## Extracted records
-.-.-

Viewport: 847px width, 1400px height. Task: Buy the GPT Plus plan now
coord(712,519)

-.-.-

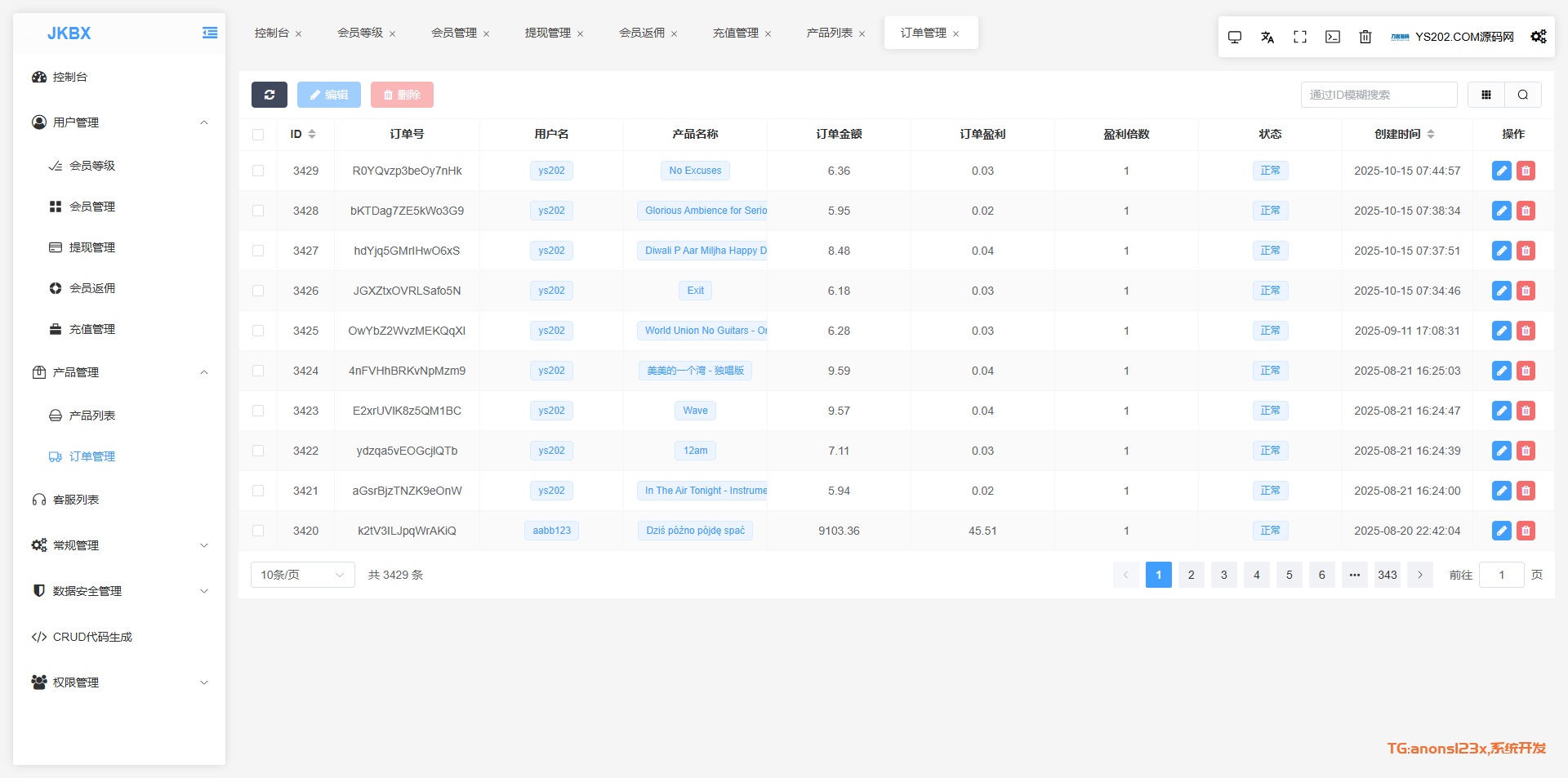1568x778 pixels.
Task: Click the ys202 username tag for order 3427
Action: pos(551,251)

-.-.-

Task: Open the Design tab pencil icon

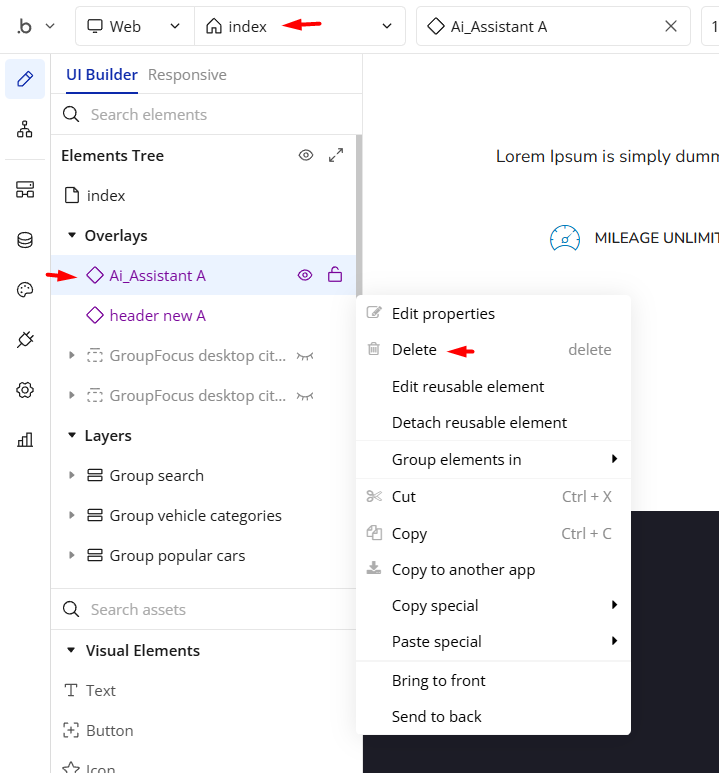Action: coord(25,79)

-.-.-

## Aim of the exercise
Turn the material between the lines holding "1568x778 pixels." and "Action: pos(551,251)", inclusive, into a numbered list, skipping any blank lines. Leave the pictures out of your answer.

## Answer to the task
1. 1568x778 pixels.
2. Task: Click the ys202 username tag for order 3427
3. Action: pos(551,251)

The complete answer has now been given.